● **EXERCISE INSTRUCTIONS**:
Substitute "Screen size" for "Screen dimensions" in the part of the rows that opens with the line containing "Click the error code 0x800F0922 value" and closes at the end of the rows. Give back only that part, with everything else unchanged.

● **LISTED RECORDS**:
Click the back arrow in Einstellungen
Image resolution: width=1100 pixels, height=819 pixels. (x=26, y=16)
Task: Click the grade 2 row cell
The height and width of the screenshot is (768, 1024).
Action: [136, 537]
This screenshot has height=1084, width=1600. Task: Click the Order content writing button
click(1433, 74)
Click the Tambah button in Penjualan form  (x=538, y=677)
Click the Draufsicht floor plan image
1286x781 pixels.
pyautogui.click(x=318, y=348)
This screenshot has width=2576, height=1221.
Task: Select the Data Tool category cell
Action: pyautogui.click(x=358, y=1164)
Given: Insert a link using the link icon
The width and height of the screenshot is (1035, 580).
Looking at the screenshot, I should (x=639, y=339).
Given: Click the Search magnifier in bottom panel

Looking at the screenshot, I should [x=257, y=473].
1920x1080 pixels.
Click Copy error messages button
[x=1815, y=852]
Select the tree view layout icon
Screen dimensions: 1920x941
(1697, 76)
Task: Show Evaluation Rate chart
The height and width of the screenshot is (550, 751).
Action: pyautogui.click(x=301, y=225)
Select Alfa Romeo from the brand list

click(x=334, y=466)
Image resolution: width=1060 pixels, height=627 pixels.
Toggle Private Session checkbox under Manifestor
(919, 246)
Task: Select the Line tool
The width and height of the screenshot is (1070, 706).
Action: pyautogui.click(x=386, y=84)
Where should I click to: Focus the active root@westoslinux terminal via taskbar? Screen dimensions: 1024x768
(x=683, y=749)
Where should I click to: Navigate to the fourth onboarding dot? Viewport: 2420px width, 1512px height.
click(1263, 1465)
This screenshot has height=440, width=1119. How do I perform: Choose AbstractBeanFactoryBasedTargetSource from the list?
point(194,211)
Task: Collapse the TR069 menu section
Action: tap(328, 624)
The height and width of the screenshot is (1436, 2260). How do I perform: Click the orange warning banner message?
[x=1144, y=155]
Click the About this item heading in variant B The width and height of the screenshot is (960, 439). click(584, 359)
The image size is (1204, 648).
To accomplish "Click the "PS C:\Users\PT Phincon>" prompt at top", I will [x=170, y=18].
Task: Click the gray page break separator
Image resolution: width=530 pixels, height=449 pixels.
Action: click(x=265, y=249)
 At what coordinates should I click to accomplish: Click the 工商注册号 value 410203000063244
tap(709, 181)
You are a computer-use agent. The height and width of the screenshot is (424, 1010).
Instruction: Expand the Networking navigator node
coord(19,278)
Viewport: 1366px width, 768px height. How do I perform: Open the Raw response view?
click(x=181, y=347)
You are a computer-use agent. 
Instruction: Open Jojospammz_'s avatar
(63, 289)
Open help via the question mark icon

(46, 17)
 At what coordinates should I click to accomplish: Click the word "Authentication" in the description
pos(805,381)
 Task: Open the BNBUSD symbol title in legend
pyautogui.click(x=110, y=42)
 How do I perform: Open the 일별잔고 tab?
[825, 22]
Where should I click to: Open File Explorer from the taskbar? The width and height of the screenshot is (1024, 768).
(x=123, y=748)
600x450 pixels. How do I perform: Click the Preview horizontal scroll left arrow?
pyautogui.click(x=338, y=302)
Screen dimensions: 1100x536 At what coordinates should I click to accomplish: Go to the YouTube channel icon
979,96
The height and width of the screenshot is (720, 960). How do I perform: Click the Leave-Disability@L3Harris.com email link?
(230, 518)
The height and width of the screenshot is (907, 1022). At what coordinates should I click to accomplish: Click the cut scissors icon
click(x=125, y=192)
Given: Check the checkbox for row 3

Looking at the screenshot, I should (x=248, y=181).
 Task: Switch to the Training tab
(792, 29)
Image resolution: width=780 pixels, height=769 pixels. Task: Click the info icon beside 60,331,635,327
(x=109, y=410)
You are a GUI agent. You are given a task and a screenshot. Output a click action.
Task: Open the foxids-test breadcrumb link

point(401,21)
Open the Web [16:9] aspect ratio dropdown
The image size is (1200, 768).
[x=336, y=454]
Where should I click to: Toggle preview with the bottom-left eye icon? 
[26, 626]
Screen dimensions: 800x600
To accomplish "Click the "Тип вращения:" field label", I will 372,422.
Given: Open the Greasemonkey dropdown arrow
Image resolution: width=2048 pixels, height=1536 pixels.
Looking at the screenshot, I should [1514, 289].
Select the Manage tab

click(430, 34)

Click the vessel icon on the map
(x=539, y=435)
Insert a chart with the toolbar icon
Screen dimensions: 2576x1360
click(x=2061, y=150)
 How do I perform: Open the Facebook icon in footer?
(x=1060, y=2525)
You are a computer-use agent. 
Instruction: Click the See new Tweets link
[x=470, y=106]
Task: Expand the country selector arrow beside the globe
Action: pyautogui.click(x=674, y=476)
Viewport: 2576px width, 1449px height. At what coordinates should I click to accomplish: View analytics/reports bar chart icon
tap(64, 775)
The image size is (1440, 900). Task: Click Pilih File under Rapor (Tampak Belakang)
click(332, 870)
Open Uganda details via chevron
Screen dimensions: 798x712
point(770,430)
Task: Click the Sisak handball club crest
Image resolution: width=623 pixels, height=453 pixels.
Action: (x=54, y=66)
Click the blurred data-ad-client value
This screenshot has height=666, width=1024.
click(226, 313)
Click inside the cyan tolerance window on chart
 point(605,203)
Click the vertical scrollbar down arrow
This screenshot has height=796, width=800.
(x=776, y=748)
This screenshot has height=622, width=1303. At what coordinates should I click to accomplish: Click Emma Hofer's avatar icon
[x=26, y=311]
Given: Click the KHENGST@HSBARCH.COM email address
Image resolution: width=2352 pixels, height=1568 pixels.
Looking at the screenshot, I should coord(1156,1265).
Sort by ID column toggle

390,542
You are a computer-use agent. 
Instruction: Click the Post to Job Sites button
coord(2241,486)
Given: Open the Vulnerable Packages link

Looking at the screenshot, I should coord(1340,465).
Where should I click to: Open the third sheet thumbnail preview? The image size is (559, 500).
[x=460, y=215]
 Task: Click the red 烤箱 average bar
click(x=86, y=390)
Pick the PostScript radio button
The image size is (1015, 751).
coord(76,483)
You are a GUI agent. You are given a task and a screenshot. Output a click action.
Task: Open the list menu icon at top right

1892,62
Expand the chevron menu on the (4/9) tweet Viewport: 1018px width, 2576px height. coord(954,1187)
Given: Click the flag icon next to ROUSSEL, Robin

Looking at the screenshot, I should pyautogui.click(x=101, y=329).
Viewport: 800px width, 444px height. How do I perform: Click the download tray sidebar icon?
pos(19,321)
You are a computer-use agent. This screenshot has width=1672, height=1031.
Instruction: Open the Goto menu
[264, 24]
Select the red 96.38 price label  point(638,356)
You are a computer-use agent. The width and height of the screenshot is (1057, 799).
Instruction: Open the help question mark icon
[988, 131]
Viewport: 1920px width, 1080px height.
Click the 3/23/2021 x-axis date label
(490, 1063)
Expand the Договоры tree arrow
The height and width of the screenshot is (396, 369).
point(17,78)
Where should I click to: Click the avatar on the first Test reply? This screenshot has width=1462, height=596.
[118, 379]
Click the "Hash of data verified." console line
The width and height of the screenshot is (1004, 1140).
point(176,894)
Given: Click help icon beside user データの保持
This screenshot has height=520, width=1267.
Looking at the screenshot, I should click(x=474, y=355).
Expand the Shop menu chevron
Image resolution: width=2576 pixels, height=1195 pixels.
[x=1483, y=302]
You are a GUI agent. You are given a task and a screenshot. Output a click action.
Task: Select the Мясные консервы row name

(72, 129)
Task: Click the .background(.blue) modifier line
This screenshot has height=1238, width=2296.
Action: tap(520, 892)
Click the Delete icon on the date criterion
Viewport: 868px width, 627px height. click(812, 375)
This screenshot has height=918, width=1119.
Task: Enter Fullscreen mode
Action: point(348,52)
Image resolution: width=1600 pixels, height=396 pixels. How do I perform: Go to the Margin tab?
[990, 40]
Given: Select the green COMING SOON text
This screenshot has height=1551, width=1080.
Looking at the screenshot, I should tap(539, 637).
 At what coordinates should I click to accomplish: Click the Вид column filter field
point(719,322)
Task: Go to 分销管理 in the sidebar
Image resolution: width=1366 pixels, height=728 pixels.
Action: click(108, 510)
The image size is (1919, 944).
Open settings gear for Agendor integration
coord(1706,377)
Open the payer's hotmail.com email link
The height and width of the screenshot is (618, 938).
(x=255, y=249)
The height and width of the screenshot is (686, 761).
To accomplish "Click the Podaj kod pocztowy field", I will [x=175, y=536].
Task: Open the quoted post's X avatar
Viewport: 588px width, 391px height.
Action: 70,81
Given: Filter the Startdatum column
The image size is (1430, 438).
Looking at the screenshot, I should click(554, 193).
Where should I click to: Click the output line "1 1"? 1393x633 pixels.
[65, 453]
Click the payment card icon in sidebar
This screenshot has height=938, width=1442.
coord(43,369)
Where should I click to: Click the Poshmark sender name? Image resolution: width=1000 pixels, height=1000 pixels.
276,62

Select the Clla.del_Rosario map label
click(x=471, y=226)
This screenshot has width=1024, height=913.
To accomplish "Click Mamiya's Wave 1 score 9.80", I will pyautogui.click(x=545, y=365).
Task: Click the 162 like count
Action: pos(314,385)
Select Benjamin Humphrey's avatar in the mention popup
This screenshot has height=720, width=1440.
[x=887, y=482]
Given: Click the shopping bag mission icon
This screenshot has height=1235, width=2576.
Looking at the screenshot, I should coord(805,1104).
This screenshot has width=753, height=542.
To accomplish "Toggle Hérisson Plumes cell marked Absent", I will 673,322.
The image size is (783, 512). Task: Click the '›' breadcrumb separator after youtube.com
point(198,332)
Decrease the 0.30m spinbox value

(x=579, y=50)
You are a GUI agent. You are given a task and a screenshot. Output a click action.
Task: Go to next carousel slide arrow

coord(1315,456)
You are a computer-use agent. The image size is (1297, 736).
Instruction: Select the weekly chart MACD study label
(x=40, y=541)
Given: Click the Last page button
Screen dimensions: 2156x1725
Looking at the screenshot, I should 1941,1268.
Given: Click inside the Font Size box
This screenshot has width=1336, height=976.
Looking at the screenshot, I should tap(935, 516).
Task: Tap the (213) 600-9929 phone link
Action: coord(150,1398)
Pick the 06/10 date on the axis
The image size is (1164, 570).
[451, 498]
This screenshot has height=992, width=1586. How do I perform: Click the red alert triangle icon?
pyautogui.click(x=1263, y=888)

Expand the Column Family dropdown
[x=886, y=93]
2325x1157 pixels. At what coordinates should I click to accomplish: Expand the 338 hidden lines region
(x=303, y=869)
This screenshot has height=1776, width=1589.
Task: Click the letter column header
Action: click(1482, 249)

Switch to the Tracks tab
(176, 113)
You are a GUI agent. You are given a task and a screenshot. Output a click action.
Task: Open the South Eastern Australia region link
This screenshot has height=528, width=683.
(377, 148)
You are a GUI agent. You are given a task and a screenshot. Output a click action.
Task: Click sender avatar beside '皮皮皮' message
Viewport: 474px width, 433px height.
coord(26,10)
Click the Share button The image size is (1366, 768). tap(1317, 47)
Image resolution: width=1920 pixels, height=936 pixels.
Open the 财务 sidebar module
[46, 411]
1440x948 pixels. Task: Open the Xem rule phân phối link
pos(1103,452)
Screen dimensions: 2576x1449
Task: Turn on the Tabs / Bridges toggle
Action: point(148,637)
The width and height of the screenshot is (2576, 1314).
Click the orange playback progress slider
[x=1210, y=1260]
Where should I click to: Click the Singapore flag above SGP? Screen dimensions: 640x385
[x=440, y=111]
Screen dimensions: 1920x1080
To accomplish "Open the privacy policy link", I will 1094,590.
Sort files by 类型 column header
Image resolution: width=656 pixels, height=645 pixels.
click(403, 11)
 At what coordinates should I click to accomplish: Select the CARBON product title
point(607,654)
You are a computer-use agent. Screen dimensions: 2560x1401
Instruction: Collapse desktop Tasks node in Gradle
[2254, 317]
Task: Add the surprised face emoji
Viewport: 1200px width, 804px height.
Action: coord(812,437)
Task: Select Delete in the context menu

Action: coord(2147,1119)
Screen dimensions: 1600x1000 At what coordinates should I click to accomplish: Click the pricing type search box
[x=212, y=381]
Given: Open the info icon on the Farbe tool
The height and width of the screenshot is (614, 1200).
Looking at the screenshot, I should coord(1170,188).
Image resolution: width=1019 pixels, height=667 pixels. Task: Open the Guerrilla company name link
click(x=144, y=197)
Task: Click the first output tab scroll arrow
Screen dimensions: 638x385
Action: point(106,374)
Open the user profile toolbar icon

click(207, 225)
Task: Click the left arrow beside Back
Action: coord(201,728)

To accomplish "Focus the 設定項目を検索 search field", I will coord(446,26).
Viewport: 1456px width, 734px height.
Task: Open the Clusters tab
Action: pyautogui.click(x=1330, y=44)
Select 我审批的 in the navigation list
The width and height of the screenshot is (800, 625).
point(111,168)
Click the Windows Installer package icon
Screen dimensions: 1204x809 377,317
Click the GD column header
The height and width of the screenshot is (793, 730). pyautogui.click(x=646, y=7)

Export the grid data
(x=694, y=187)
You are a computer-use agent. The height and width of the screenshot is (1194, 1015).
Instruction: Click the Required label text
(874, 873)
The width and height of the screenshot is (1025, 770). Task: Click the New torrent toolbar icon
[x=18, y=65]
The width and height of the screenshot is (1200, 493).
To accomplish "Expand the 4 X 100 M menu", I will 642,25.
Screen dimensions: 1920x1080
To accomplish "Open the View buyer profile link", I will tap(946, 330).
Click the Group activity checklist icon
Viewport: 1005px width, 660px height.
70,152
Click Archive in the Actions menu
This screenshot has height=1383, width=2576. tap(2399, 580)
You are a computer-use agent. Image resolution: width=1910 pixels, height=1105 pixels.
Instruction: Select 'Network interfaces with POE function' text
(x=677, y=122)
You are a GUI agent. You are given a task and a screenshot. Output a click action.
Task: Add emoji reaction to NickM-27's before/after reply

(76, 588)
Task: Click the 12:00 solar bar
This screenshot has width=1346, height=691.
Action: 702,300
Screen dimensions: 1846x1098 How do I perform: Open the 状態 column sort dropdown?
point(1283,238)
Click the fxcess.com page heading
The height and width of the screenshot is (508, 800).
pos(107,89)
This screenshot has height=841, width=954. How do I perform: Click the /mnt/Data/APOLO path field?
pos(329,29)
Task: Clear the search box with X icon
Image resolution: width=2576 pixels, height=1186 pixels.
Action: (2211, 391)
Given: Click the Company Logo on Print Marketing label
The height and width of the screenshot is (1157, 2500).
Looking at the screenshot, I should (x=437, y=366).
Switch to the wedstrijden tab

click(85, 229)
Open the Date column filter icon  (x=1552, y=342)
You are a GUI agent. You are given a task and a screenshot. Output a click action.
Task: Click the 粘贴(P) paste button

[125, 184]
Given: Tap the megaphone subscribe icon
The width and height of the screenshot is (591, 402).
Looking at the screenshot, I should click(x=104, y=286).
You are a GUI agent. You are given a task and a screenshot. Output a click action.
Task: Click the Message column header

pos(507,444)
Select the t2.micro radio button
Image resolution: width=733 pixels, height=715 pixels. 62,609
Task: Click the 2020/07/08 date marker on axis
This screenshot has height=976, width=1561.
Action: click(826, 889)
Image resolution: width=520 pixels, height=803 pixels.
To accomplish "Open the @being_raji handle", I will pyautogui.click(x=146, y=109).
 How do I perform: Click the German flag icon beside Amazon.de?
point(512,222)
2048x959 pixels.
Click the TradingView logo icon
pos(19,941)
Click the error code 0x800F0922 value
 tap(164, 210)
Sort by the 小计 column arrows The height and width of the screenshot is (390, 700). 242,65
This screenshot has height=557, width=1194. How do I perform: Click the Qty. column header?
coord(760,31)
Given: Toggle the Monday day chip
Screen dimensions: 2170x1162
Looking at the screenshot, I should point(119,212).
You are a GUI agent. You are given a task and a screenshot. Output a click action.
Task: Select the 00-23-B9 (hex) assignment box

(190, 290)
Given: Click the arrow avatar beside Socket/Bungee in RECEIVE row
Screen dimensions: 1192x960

● **SOLUTION FOR THIS PROBLEM**:
Click the error code 0x800F0922 value
 tap(164, 210)
Sort by the 小计 column arrows The height and width of the screenshot is (390, 700). 242,65
This screenshot has height=557, width=1194. How do I perform: Click the Qty. column header?
coord(760,31)
Given: Toggle the Monday day chip
Screen size: 2170x1162
Looking at the screenshot, I should point(119,212).
You are a GUI agent. You are given a task and a screenshot. Output a click action.
Task: Select the 00-23-B9 (hex) assignment box

(190, 290)
Given: Click the arrow avatar beside Socket/Bungee in RECEIVE row
Screen size: 1192x960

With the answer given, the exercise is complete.